La Cour reconnaît ensuite le bien-fondé de la prise d’acte du salarié, lui conférant les effets d’un licenciement sans cause. Elle rappelle le principe selon lequel « [l]orsque le salarié prend acte de la rupture du lien contractuel en raison de faits qu’il reproche à son employeur, cette rupture produit les effets soit d’un licenciement sans cause réelle et sérieuse si les faits évoqués le justifient, soit d’une démission dans le cas contraire ». En l’espèce, elle estime établi que l’employeur « a commis la faute de vouloir imposer un nouveau contrat de travail […] sans avoir pris soin de rompre le précédent contrat […] et de faire ainsi obstacle à la réintégration » de la salariée. Ces « double manquement » est jugé « suffisamment grave pour justifier la rupture du lien contractuel aux torts de l’employeur ». La Cour applique ici une jurisprudence constante de la Chambre sociale de la Cour de cassation sur la prise d’acte. Elle opère un contrôle substantiel des agissements de l’employeur, protégeant le salarié contre des pratiques obstructives. La solution assure une sanction effective des manquements patronaux, même dans le cadre d’un contrat aux règles de rupture assouplies.
La portée de l’arrêt réside principalement dans sa condamnation pour dissimulation de salaires, fondée sur une preuve cumulative. La Cour retient que « au vu des bulletins de paie […], des plannings de travail, de la prétendue clause de mobilité, des tableaux reconstituant les heures […] et du jugement du tribunal de grande instance […] il est prouvé que [l’employeur] a dissimulé les heures de travail ». Elle applique l’article L. 8223-1 du code du travail en octroyant une indemnité forfaitaire de six mois de salaire. Cette décision est remarquable par son usage d’une condamnation pénale antérieure comme élément probatoire dans le procès civil. Elle démontre une volonté de répression effective du travail dissimulé, au-delà du seul contentieux de la rupture. L’indemnité forfaitaire est ici cumulée avec les indemnités de licenciement, illustrant le caractère sanctionnateur et dissuasif de ce dispositif. La Cour envoie un message ferme contre les pratiques de dissimulation, même au sein de structures juridiques multiples.

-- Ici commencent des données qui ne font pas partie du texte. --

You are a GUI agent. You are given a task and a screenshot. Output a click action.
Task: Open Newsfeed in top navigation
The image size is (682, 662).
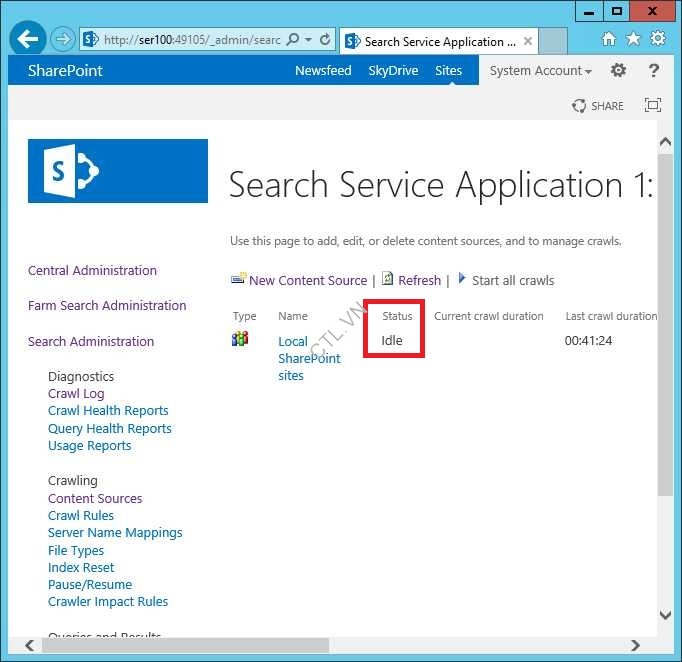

La valeur de cette décision tient à sa rigueur analytique, distinguant clairement les questions de qualification contractuelle, de rupture et de dissimulation. En refusant la requalification formelle du CNE, elle évite un raisonnement par fiction qui aurait pu brouiller les régimes juridiques. En revanche, en sanctionnant lourdement la dissimulation, elle réaffirme avec force des principes d’ordre public. On peut toutefois regretter que la Cour n’ait pas profité de cette occasion pour préciser les effets, après abrogation de la loi, des clauses dérogatoires des CNE encore en cours. Son approche strictement contractuelle laisse en suspens la question de leur éventuelle invalidité. Néanmoins, la décision reste équilibrée. Elle protège le salarié contre les abus sans remettre en cause frontalement la sécurité des engagements contractuels. Elle illustre la capacité du juge à adapter les principes généraux à des situations complexes de pluralité d’entités employeuses et de clauses de mobilité.